SEC takes aim at 20-year-old rules, Tokenized stocks next?

Source Cryptopolitan

On June 11, the United States Securities and Exchange Commission (SEC) proposed to repeal rules 611 and 610(e) of the Reg NMS. The two regulations represent key regulations governing the equity markets in the United States.

A 60-day public comment period is now open, with the revised regulation expected to be completed in the first quarter of 2027, according to TD Cowen managing director Jaret Seiberg.

Rule 611, referred to as the trade-through or order protection rule, does not allow anyone to enter an order for any stock in question below the prices available on other trading facilities. While Rule 610(e) does not allow any exchange to provide quotations that will create locked or crossed quotations compared to competing markets.

Why SEC want to scrap Rules 611 and 610?

The adoption of rules 611 and 610 was meant to ensure that there was no occurrence of a bad execution price on the network of fragmented exchanges. Nonetheless, it is widely believed by most people, including SEC Chairman Paul Atkins, that the two rules have failed because all they have done is fragment the trading venues and incur costs associated with connectivity for the benefit of intermediaries.

The trade-through rule has been opposed by Atkins since its first enactment by the SEC over 20 years ago. According to his statement released alongside the vote on Wednesday, Atkins referred to the proposed revisions as “high time,” adding that the rules had “hindered, rather than enhanced, the long-term growth of our markets.”

The view held by Atkins is similar to the one he expressed in a dissent, along with former Commissioner Cynthia Glassman at the time of the enactment of Rule 611. Both argued the Commission was substituting its own assumptions for outcomes that competition and market forces would produce more efficiently.

The proposal did not happen all of a sudden. The SEC held two public consultations on equity-market structure last year, gathering inputs from exchanges, broker-dealers, and market makers. Atkins referred to those meetings in his open-meeting statement, saying that the agency began this discussion “transparently” before proposing the revision. Earlier, Cryptopolitan reported that the SEC delayed Novel ETFs pending public feedback on market risks.

Reg NMS changes may unlock tokenized stocks

In a May 28 talk at Stanford‘s Rock Center for Corporate Governance, Atkins outlined a more comprehensive plan of deregulation designed to revitalize public markets. He said that there is a decline of about 40% in the number of US-listed companies since the mid-1990s, and that there is a need to eliminate “regulatory frictions” that made companies retreat from public exchanges. The Reg NMS proposal fits squarely within that campaign.

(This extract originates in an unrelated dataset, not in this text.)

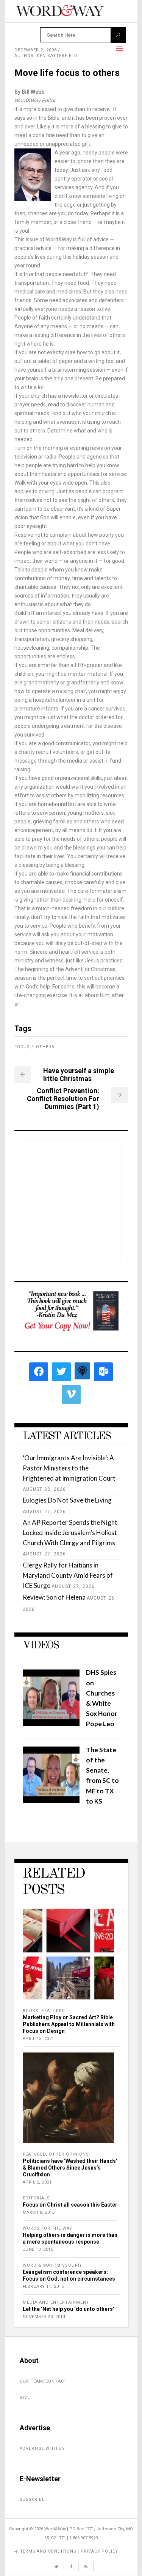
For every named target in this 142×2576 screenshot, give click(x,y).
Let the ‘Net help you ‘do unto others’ (68, 2309)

For the tokenized securities sector, the effects extend far beyond the borders of the United States. The U.S. equity markets have set the standard on which all others base themselves. A go-ahead for on-chain stock trading on the world’s largest capital market will create a sense of urgency for securities authorities around the world to define their positions concerning tokenized equities.

As Alex Thorn, Galaxy Digital Research’s chief executive, said about the proposal, “This is one of the biggest unlocks yet for tokenized stock trading on decentralized exchanges”. This has something to do with the technical aspect of the problem. Since automated market makers (AMMs) that determine the prices on decentralized exchanges cannot comply with the Regulation of Rule 611, because of the fact that they operate according to the bonding curve principle with whatever price is available in the liquidity pool at the moment of block validation, without pausing a transaction, since the order could have been better on the Nasdaq and New York Stock Exchanges.

The rescission of two rules does not make the market for tokenized equities a completely operational one. Registration on the Exchange or an Alternative Trading System, clearance, settlement facilities, and a variety of other securities regulations have all been formulated for centralized, intermediary-based markets. None of those requirements vanish with this proposal.